TEXT TO READ ::

↓

APPELLATE COURT OF ILLINOIS FIFTH DISTRICT
Aug 21, 2014
2014 Ill. App. 5th 120411 (Ill. App. Ct. 2014)

Opinion

NO. 5-12-0411

08-21-2014

CHARLES WILLIAMS and STACEY WILLIAMS, as Co-Independent Administrators for the Estate of Brandon C. Williams, Deceased, and CHARLES WILLIAMS and STACEY WILLIAMS, Individually, Plaintiffs-Appellants, v. BRIAN CHARRON, HATTIE DOYLE, and VALMEYER COMMUNITY UNIT SCHOOL DISTRICT NO. 3, Defendants-Appellees.


NOTICE

Decision filed 08/21/14. The text of this decision may be changed or corrected prior to the filing of a Petition for Rehearing or the disposition of the same.

NOTICE

This order was filed under Supreme Court Rule 23 and may not be cited as precedent by any party except in the limited circumstances allowed under Rule 23(e)(1).

Appeal from the Circuit Court of Monroe County.

No. 09-L-7

Honorable Dennis B. Doyle, Judge, presiding.

JUSTICE CATES delivered the judgment of the court.
Presiding Justice Welch and Justice Goldenhersh concurred in the judgment.

ORDER

¶ 1 Held: Trial court's entry of summary judgment in favor of the defendants was appropriate under Illinois Tort Immunity Act. Trial court did not abuse its discretion in denying the plaintiffs' motion for leave to amend complaint.

¶ 2 Plaintiffs, Charles Williams and Stacey Williams, individually, and as coadministrators for the estate of their deceased son, Brandon C. Williams, appeal the grant of summary judgment in favor of defendants, Brian Charron, Hattie Doyle, and

Valmeyer Community Unit School District No. 3. The plaintiffs also appeal the denial of their motion for leave to file an amended complaint, filed prior to the hearing on the defendants' motion for summary judgment. We affirm.

↑

DIRECTION 1 :: In the data entries, replace "Given" with "Task" across the stretch from the start of the entries through the line containing "Looking at the screenshot, I should coord(1020,180).", and reproduce those lines with nothing else altered and the pictures left out.
The court order above has no connection to the data entries that come after it.

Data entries
↓

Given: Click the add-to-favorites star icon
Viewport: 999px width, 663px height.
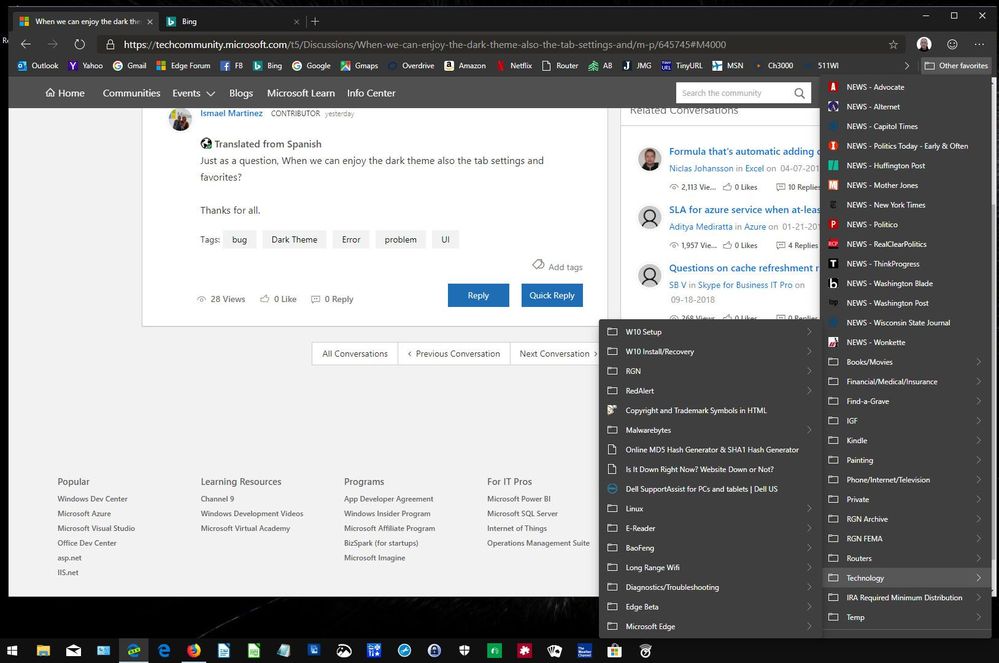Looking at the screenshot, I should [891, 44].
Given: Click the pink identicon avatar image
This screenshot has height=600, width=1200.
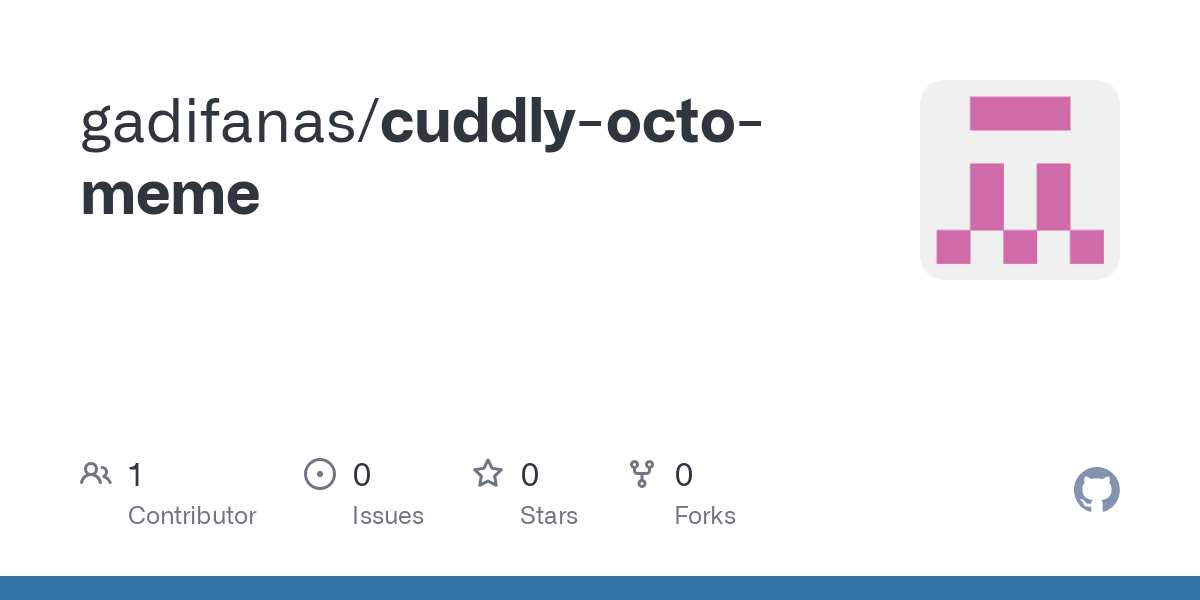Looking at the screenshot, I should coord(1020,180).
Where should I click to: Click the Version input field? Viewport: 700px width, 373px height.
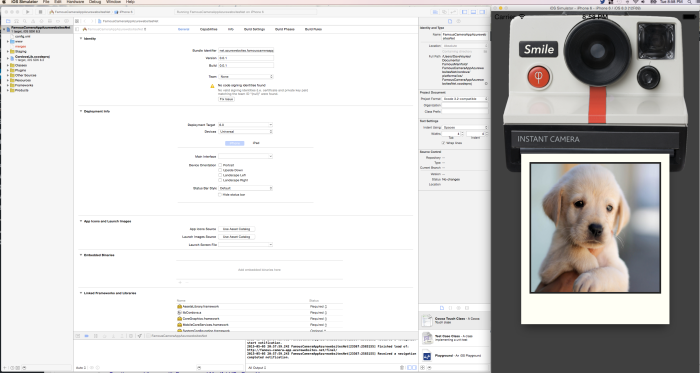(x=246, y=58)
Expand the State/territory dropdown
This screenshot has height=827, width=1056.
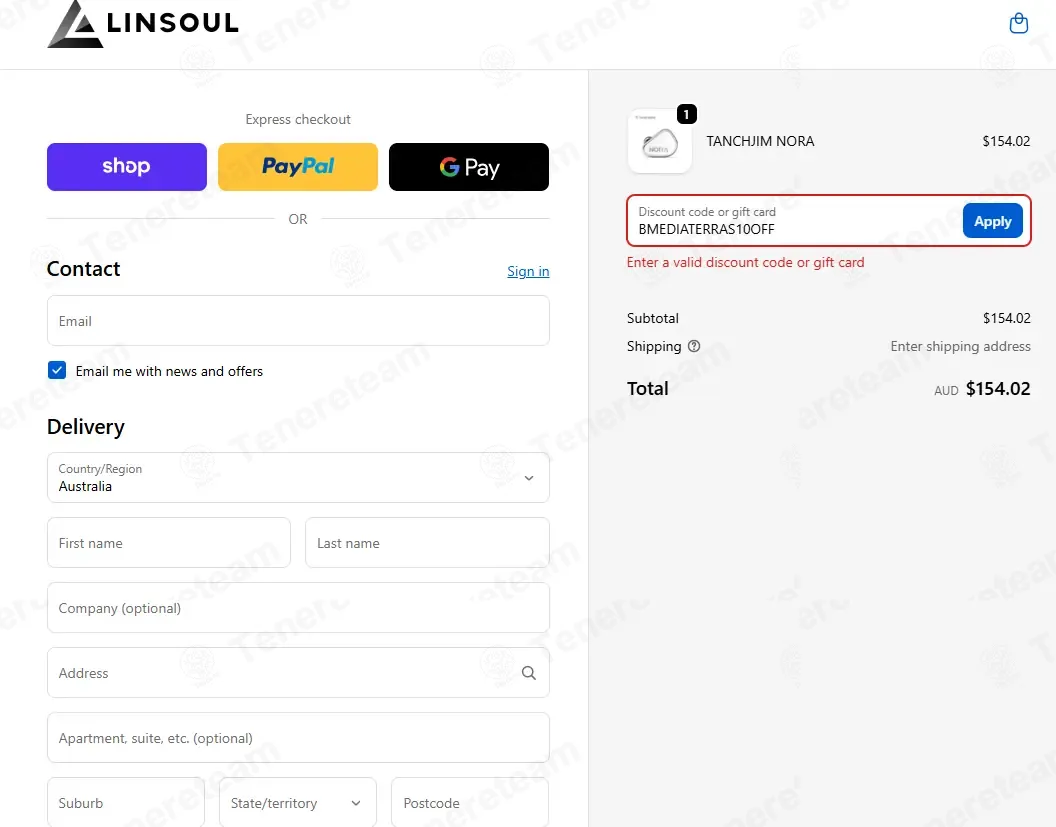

↑

DIRECTION 2 :: Continue the Illinois appellate court order in the Williams appeal from the point where it stops.

WRITTEN RESPONSE 1 ::
Task: Click the add-to-favorites star icon
Viewport: 999px width, 663px height.
Looking at the screenshot, I should [891, 44].
Task: Click the pink identicon avatar image
This screenshot has height=600, width=1200.
Looking at the screenshot, I should coord(1020,180).

WRITTEN RESPONSE 2 ::
¶ 3 In October of 2008, the plaintiffs' son, Brandon Williams, was a 15-year-old sophomore attending Valmeyer High School. The defendant Brian Charron was superintendent for Valmeyer Community Unit School District No. 3, and the defendant Hattie Doyle was principal of Valmeyer High School. On October 29, Brandon took his own life, after being questioned by defendants Charron and Doyle about several criminal incidents that had recently occurred at Valmeyer High School.

¶ 4 The record reveals that in mid-October, one of the school janitors spotted several students leaving a concession stand after school hours. Upon further investigation, it was learned that these students had vandalized the area, smoked marijuana inside the stand, and consumed several food items. The three students who were seen leaving the concession stand were questioned by defendants Charron and Doyle and eventually confessed to the vandalism. One of these three students also implicated several other students, claiming that, over the past summer, the other students had stolen a master key to the school, which they had been using to gain access to school property after hours. Armed with this additional information, the defendants began questioning the newly implicated students, one of whom was Brandon. The first round of questioning of these newly implicated students took place on Friday, October 24, 2008. At that time, all of the students denied any involvement in the concession stand incident or in the theft of or use of the master key.

¶ 5 Over the weekend, the missing master key mysteriously appeared on the windshield of Superintendent Charron's vehicle, parked outside his house. On Monday, October 27, defendants Charron and Doyle decided to reinterview the three newly implicated students about the theft of the master key and its unexpected return over the weekend. All three continued to deny any involvement with the key. On Wednesday, October 29, the three students were summoned once again for further questioning. Two of the students finally confessed to having taken the master key. According to them, Brandon was not involved in the taking of the key but had been present on several occasions when they and others had entered the school after hours. Brandon was implicated, however, in possessing the key at various times over the past few months as well as assisting in the return of the key to Superintendent Charron's vehicle.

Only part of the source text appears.